Single by World Party

from the album Private Revolution
- B-side: "World Groove (Do the Mind Guerrilla)"
- Released: 25 November 1986
- Genre: Rock
- Length: 4:27
- Label: Chrysalis
- Songwriter: Karl Wallinger
- Producer: Karl Wallinger

World Party singles chronology
| "Private Revolution" (1986) | "Ship of Fools" (1986) | "Put the Message in the Box" (1990) |

Music video
- "Ship of Fools" on YouTube

= Ship of Fools (World Party song) =

"Ship of Fools" (subtitled "Save Me from Tomorrow") is a rock song by World Party released as a second single from the 1987 debut album Private Revolution. It was written and produced by singer and multi-instrumentalist Karl Wallinger, formerly of The Waterboys. Wallinger was the sole member of World Party at the time of release.

==Release and promotion==
The single featured two non-album b-sides: "World Groove (Do The Mind Guerrilla)" and a cover of "Nowhere Man" by the Beatles. The latter was included on the 12" single that also featured a longer version of "Ship Of Fools".

The music video heavily features environmental themes, with Wallinger and a group of musicians superimposed over images depicting environmental issues.

Owing to its environmentalist lyrics and content, the song has also been included on over a dozen compilations, including Greenpeace's Rainbow Warriors compilation.

World Party performed "Ship Of Fools" on one of the last editions of "Whistle Test", recorded at BBC Cymru Wales's Studio C1, in Llandaf, Cardiff. They were a last minute replacement for The Smiths, who pulled out following the death of Morrissey’s grandmother.

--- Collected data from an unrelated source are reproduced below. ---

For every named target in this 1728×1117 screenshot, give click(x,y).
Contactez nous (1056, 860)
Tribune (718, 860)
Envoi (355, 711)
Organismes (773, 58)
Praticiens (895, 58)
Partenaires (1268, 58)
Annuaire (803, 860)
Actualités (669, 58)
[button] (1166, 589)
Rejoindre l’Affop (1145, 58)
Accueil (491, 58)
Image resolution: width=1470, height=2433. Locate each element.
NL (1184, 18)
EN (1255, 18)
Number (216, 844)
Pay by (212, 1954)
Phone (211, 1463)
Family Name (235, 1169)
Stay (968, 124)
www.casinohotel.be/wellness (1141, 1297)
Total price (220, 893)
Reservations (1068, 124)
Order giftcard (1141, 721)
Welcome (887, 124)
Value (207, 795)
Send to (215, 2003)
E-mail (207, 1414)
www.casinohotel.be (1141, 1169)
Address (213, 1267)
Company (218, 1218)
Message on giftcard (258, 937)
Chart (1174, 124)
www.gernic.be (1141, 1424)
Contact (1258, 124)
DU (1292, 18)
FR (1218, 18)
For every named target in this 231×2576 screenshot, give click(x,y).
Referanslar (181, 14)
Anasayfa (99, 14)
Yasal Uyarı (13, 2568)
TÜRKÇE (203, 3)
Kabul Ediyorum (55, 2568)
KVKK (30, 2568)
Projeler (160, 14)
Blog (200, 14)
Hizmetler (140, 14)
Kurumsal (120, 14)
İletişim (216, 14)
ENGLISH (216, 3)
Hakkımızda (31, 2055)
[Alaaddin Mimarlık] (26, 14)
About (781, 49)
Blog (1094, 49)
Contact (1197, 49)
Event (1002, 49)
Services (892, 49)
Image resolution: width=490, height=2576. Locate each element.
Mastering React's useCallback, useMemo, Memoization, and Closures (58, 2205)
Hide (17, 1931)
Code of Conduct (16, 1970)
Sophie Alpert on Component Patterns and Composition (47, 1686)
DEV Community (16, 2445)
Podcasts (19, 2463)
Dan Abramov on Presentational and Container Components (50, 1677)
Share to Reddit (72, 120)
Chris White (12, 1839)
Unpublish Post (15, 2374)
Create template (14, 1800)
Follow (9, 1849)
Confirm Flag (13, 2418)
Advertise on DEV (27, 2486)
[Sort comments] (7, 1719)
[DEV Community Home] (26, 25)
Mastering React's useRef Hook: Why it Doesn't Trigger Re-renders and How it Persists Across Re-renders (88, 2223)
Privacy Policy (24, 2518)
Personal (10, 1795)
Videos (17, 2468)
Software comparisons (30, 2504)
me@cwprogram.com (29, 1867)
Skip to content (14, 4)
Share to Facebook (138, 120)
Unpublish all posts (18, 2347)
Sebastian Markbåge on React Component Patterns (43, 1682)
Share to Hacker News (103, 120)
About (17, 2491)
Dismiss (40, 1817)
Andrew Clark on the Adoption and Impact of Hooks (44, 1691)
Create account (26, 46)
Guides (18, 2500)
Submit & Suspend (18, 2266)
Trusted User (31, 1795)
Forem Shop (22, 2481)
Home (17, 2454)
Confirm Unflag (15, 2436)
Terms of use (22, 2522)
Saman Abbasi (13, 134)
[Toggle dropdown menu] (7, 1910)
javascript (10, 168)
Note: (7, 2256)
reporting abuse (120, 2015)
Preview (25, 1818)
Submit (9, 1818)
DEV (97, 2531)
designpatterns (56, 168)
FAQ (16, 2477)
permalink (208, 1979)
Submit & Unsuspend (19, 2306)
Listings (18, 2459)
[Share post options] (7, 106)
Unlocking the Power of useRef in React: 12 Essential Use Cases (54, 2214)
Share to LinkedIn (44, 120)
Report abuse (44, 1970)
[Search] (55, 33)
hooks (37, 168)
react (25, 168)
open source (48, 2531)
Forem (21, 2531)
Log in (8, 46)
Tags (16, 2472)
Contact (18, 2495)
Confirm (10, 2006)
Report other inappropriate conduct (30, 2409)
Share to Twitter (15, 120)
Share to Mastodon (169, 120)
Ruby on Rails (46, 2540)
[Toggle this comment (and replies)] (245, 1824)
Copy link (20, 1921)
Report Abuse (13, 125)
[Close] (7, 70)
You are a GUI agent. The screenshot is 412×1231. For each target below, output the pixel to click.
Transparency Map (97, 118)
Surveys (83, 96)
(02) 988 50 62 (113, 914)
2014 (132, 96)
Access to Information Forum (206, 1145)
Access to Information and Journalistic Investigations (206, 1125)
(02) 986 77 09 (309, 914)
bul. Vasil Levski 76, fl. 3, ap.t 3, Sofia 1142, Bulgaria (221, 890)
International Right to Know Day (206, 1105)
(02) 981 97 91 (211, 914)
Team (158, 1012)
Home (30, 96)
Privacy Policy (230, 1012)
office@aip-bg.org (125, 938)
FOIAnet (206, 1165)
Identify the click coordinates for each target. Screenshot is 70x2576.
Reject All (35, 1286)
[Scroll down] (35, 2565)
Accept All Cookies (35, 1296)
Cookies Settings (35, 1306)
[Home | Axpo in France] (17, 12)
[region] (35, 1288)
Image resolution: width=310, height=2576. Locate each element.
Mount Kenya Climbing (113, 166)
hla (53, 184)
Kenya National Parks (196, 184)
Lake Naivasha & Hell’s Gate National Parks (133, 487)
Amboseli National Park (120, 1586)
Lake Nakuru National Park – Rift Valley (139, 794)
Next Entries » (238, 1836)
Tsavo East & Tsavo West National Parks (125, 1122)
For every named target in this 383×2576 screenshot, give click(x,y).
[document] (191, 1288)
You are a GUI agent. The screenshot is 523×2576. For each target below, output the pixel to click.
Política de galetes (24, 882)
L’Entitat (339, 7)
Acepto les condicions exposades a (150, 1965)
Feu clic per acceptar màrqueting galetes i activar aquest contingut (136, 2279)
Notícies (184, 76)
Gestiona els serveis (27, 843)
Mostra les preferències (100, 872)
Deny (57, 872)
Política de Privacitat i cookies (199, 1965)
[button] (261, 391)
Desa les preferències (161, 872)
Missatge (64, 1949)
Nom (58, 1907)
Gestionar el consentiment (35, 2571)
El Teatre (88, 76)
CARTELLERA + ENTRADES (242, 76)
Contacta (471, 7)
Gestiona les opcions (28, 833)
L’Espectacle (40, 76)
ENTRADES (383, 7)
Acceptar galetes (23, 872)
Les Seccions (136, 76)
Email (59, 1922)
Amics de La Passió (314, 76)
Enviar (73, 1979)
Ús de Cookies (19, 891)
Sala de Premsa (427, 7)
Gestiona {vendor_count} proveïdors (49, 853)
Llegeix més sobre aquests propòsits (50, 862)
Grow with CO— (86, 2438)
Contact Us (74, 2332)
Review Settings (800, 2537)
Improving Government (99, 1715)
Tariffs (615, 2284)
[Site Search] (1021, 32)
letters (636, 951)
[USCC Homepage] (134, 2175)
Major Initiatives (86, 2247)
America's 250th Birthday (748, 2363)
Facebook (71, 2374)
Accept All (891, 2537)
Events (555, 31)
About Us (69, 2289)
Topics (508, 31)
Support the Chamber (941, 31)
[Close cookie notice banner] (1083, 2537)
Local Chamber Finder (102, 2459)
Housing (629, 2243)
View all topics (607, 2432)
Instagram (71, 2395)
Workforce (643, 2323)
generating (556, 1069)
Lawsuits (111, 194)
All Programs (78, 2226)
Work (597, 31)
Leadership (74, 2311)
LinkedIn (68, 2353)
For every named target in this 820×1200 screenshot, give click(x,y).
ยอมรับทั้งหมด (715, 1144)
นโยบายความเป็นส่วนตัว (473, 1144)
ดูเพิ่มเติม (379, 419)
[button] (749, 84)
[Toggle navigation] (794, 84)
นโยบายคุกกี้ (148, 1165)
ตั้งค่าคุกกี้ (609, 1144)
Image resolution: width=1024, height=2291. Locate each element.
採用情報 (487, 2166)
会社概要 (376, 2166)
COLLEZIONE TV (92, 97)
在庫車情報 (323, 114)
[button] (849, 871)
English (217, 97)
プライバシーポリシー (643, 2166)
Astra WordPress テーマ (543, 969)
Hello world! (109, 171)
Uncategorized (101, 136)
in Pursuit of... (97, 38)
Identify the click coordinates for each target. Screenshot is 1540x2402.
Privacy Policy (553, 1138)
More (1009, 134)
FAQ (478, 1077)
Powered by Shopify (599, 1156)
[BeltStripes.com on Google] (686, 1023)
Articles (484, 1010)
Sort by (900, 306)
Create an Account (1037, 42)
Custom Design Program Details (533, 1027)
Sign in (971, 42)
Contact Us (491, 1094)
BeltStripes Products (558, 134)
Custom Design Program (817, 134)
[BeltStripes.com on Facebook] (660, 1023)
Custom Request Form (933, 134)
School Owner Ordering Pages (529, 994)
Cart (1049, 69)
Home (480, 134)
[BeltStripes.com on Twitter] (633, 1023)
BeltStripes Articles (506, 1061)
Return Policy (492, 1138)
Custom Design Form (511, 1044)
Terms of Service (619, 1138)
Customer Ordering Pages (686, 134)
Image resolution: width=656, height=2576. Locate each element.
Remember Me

In 2018 a new video for the song was released.

==Reception==
"Ship Of Fools" was World Party's sole Billboard Top 40 single, debuting on that chart on 4 April 1987 and peaking at number 27. It also reached no. 42 on the UK singles chart, no. 5 on the Billboard Mainstream Rock chart, and no. 4 on the Australian Music Report chart.

==Track listings==
All songs by Karl Wallinger except where noted

7-inch single
1. "Ship of Fools" – 4:13
2. "World Groove (Do You Mind Guerrilla)" – 2:48

12-inch single
1. "Ship of Fools" – 6:37
2. "World Groove (Do You Mind Guerrilla)" – 2:48
3. "Nowhere Man" (John Lennon, Paul McCartney) – 2:45

==Charts==

===Weekly charts===

| Chart (1987) | Peak position |
|---|---|
| Australia (Kent Music Report) | 4 |
| Canada Top Singles (RPM) | 42 |
| Netherlands (Single Top 100) | 65 |
| New Zealand (Recorded Music NZ) | 21 |
| UK Singles (Official Charts) | 42 |
| U.S. Billboard Hot 100 | 27 |
| U.S. Billboard Hot Mainstream Rock Tracks | 5 |

===Year-end charts===

| Chart (1987) | Position |
|---|---|
| Australia (Australian Music Report) | 39 |

==Cover versions==
Australian indie pop/rock band Something for Kate released an acoustic cover version of the song on their Live at the Corner album in 2008.

A 2017 episode of the third season of the American black comedy-crime drama anthology series Fargo features a minimalist cover of "Ship of Fools" performed by series creator/show runner Noah Hawley (who provides vocals) and series composer Jeff Russo, exclusively for the show. The song appears at the end of the season's fifth episode, "The House of Special Purpose", and can also be found on the third season's soundtrack album.

In 2021 alternative rock band Lazlo Bane released a music video for the song and later included it on their 2021 album Someday We'll Be Together.